In a prepared statement, Sonja Steptoe, a firm spokeswoman, said: "There have been no economic layoffs of associates at O'Melveny & Myers and there are no plans to conduct such layoffs. We are in the midst of our annual associate evaluation process, which began as scheduled in September and some associates, as is always the case, are receiving less-than-satisfactory performance reviews. It would be inaccurate to infer a layoff from performance reviews given to less than 1 percent of our associates and counsel headcount. Our lawyer headcount has not declined year over year. We simply are choosing to pay and to promote the large majority of associates who are working very hard and at high levels."

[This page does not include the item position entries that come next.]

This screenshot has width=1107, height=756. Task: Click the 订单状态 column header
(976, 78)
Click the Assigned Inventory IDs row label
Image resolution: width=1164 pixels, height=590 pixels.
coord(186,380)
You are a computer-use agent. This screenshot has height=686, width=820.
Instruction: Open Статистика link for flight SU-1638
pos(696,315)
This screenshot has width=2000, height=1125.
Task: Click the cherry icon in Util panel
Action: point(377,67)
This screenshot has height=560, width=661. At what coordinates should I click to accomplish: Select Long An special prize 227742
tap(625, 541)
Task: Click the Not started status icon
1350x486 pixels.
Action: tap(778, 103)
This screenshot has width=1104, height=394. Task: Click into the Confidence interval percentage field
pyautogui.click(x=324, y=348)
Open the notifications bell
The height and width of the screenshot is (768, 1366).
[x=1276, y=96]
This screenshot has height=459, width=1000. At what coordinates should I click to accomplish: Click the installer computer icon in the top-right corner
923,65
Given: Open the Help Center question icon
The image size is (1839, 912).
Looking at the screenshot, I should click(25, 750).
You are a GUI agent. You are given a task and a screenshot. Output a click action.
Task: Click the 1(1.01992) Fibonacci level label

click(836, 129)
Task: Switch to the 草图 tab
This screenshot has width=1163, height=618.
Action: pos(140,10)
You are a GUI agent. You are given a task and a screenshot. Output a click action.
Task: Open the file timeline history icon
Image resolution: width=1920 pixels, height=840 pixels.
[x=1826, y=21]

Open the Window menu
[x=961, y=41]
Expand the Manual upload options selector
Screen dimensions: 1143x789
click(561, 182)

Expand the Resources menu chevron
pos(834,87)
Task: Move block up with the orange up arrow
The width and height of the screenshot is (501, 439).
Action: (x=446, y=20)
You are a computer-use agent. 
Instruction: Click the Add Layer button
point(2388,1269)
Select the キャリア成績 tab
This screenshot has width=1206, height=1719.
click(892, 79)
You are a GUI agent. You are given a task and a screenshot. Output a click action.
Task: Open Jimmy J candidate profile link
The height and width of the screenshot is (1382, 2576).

"With respect to staff," she continued, "we have prudently been reviewing and reducing our cost structure for the past eight months, following two years in which our expenses have grown faster than our income. During this period we have reduced operating expenses, including staff, to reflect technology-driven efficiencies, to bring staff ratios into alignment with competitive norms and to address redundancies that are not required to support the modern practice of law."
In 2006 alone, the firm lost about a dozen partners who specialize in private equity deals, restructuring and other transactional work, including the former chairman of O'Sullivan, a New York private equity boutique that O'Melveny acquired nearly seven years ago.
Last year, three partners who specialize in private equity, joint ventures and cross-border mergers at O'Melveny's Tokyo office left for Morrison & Foerster. Also last year, Raymond Wong, a capital markets partner at O'Melveny's London office, left for Paul, Hastings, Janofsky & Walker.
This month, two finance lawyers at O'Melveny left for Bingham McCutchen's Tokyo office, and John "Jack" Hardy Jr., the former co-chairman of O'Melveny's capital markets practice, joined Washington-based Venable's Los Angeles office. Also, three partners from O'Melveny who specialize in transactional work joined the San Francisco office of New York's Shearman & Sterling.